Serhan Tanriverdi

Serhan Tanriverdi, a data analytics expert at the US-based career coaching company Bravely, talks about the ups and downs of starting out as a complete beginner with non-quantitative background, and how 365 Data Science helped him transition from academia to his first steady employment in the field.

Became a Data Analyst Without a STEM Degree

Serhan Tanriverdi proves that a quantitative degree is not a prerequisite for a successful career in data science. Currently working as a full-time data analyst in the US, he started his journey into the field just a year ago with a Ph.D. in Sociology and no relevant experience.
“Although I have a successful academic career in my domain focusing on qualitative social sciences, I started to realize the increasing significance of data science both in academia and the corporate world, and I wanted to specialize in this domain.”, Serhan explains.

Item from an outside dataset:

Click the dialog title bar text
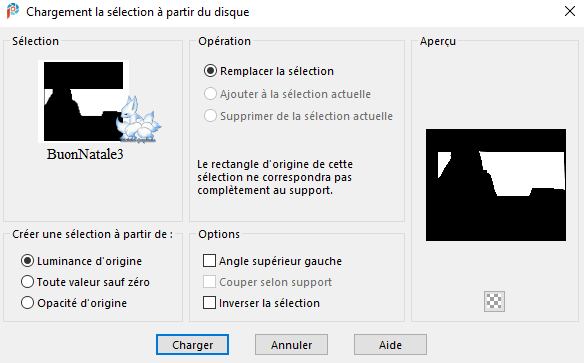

365 Data Science allowed me to gain the necessary knowledge and experience without having to do a Master's or a Doctorate in data science.

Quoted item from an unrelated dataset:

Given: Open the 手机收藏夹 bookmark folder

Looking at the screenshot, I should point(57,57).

Before joining our program, Serhan tried several well-known e-learning platforms for data science. However, he was disappointed that most courses were either too short and superficial, or they were detailed to the point where he was left confused. He had a hard time finding in-depth and comprehensive courses that also consistently showed the big picture necessary for data analysis.
After reviewing and comparing many platforms, his search for the ideal data analytics training led him to 365 Data Science.

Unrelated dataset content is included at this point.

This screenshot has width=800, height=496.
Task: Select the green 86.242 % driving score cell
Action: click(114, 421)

In 365, it is possible to find both beginner and advanced education together. The 365 instructors successfully teach the basic skills you need to start your entry-level data analysis career. At the same time, you can specialize in different fields of data science and expand your career opportunities.

Serhan describes the systematic training as very helpful. Having started from scratch, the structured modules prevented him from losing his way within the complex world of data analytics.

This training provides a very good roadmap for first-time learners. In addition, the Q&A hub allows you to find answers to the potential questions you might encounter during your study. So, you could study at your own pace, without a teacher. The community and instructors are very supportive in the Q&A hub.

Another thing Serhan liked about the platform is the wide range of detailed lessons on different subjects and the step-by-step preparation of projects - in his words, a great opportunity for candidates who have difficulties in creating their portfolios for job applications.

The most important stage comes after completing the courses, and 365 Data Science provides many resources and personalized feedback with very useful advice on the job search process and portfolio preparation. In short, 365 provides the A-to-Z in data science training.

The result?
Serhan believes the knowledge and experience he gained from 365 Data Science has made his life easier and exciting in many practical areas. He applied his knowledge of Excel formulas in his personal financial planning; he also began writing machine learning models and started doing statistical analysis using Python. And with his newly acquired Tableau skills, he was finally able to visualize and share his research results with others in an engaging way.

But the biggest benefit of 365 Data Science was that I managed to land a full-time job as a data analyst. I ended up receiving offers from technology companies while continuing my academic career in social sciences. In this respect, 365 has provided a great career development opportunity for me.

While Serhan has already completed many courses in 365 Data Science, he is looking forward to expanding his skillset with more upcoming additions to the program.
His own experience taught him that a STEM degree is not the only gateway into data science and analytics. He is happy to see that the popularity of data analytics jobs is rising because they are future-oriented, very relevant for today’s complex world, and financially rewarding.
However, seeing that most aspiring data professionals feel intimidated about entering this field, he offers some words of encouragement.

Most people think that to be successful, it is necessary to have a mathematics, engineering, or computer science background. But this is a very incomplete thought. A lot of accomplished people in this domain come from non-STEM fields. I am one of the examples. Although I completed my undergraduate and graduate education in social sciences, I saw that it is possible to learn data science with good motivation, disciplined work, and the right mindset without a STEM degree.